(TRY IT): Pull out every line below containing the word "Open".

(DATA FOR PROCESSING):
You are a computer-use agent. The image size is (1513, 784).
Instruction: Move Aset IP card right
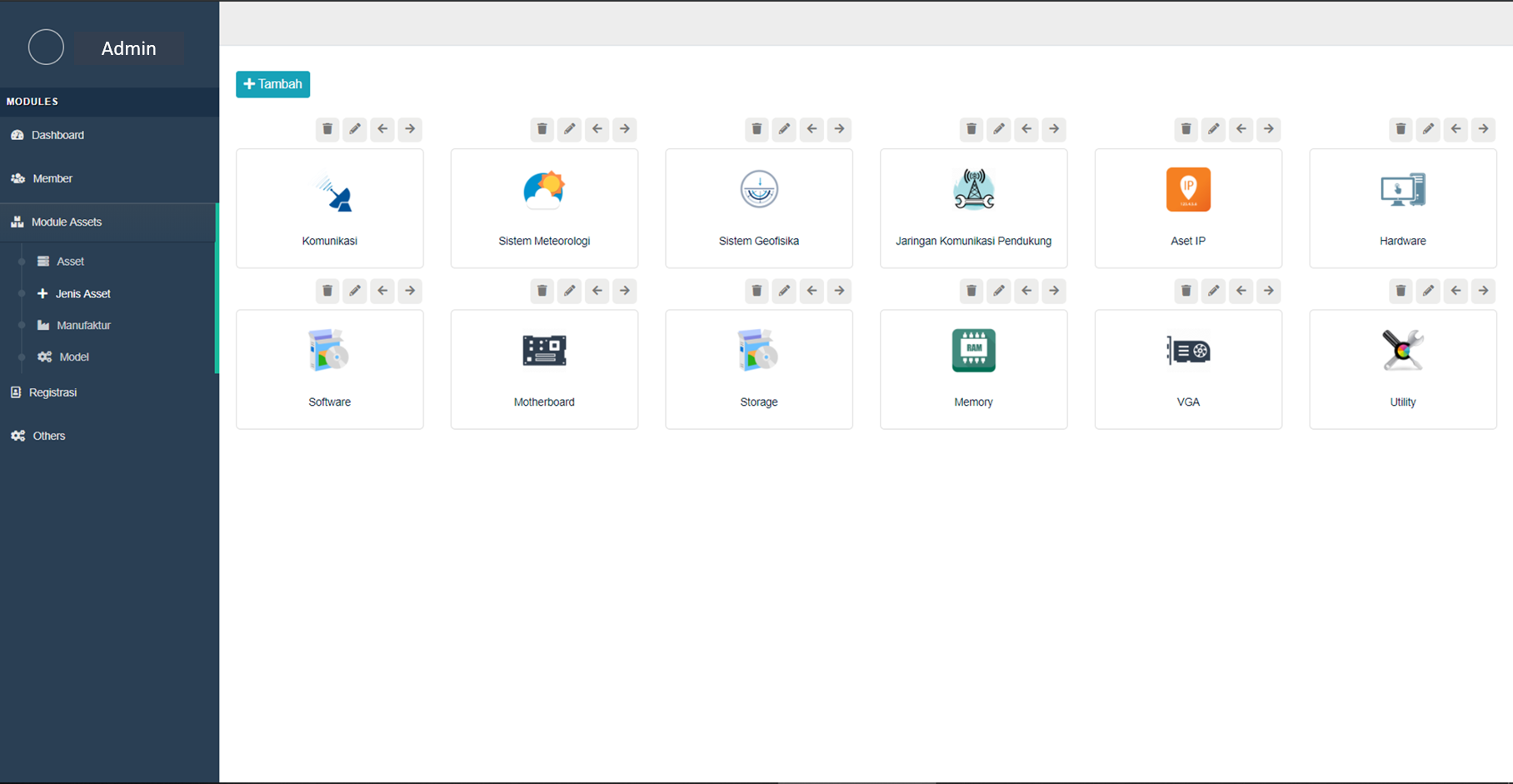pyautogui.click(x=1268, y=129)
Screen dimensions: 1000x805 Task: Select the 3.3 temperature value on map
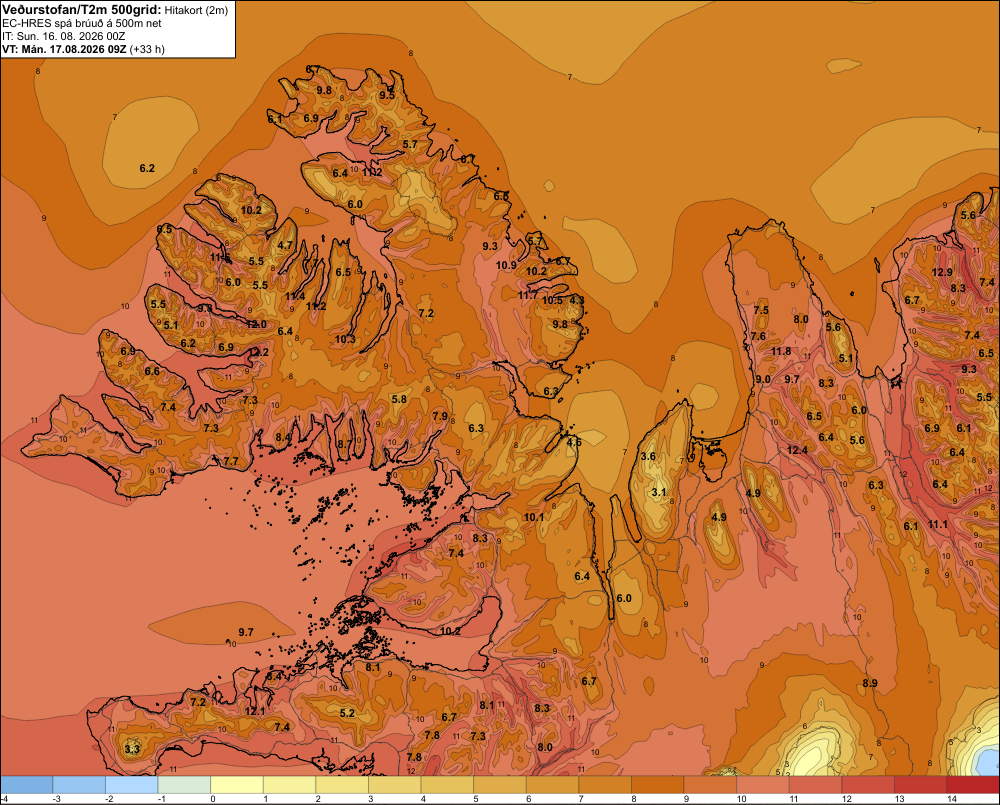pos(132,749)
* * *
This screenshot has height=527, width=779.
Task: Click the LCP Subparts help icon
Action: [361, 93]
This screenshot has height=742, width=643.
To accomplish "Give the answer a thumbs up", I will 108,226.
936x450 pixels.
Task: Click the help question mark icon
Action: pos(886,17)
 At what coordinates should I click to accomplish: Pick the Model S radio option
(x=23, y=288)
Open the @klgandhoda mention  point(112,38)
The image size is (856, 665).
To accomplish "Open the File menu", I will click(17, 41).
---
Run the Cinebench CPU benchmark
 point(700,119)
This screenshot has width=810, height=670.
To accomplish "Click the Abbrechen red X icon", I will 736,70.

(SOLVED EXERCISE):
Open the @klgandhoda mention  point(112,38)
To accomplish "Open the File menu", I will click(17, 41).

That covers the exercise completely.